A new poll shows Gov. Henry McMaster is far from unified support among his own party for this year’s governor’s race, but he may still have just enough to beat his Republican challengers.
The new Trafalgar Group Poll shows that 40 percent of likely Republican voters surveyed said they would back the governor in the June primary. Lt. Gov. Kevin Bryant was a distant second at 11 percent, while former state environmental director Catherine Templeton had 8 percent. Former Lt. Gov. Yancey McGill had 3 percent support.
However, Poll Director Robert Cahaly said it’s still too early to draw conclusions for McMaster’s strongest challenger. 38 percent of Republicans were either undecided or wanted another choice.

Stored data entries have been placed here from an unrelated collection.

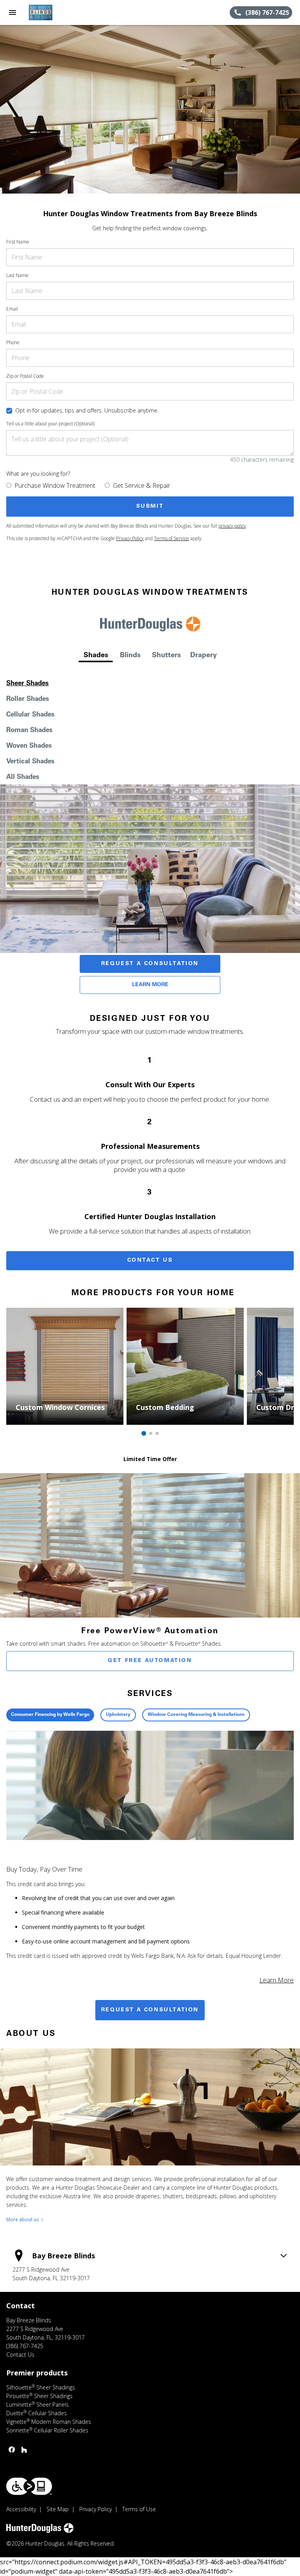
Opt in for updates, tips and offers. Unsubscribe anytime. (87, 410)
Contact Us (150, 1260)
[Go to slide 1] (143, 1433)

“What you’re going to see is a much more competitive contest between Templeton and Bryant than people had once thought would be there,” he told South Carolina Radio Network. “Kevin has a lot of strength in the Upstate and among party regulars who attend party events there. And Catherine has done a lot of grassroots support herself and has a base.”
Cahaly said there were some trends. Those Republicans who approved of President Trump were more likely to back McMaster, while those who were most ardently against him tended to be Templeton backers.
On the Democratic side, voters were even more uncertain with their options. 25 percent of likely Democratic primary voters preferred Charleston activist Phil Noble to 20 percent who supported Columbia legislator State Rep. James Smith. However, 54 percent of those surveyed said they were either “Undecided” or wanted “Someone Else.”
“It is wide open,” Cahaly said. “You have a significant amount of people who say someone else or say they’re undecided. This race is much more wide open.”
Trafalgar found 53 percent of all respondents said they either “approve” or “strongly approve” of President Trump, while 42 percent disapproved or “strongly disapproved.” Perhaps not surprisingly, those who disapproved of the president indicated strong displeasure (35 percent vs. 7 percent). Support was divided almost evenly between the two approval variations (27 percent vs. 26 percent). However 15 percent of self-identified Republicans in the poll disapproved of the president.
The poll used a combination of phone calls and online surveys to speak with more than 2,200 registered voters last month. It has a 2.1 percent margin of error. Cahaly said the poll attempted to weight the sample to match the racial and geographic demographics of South Carolina as much as possible.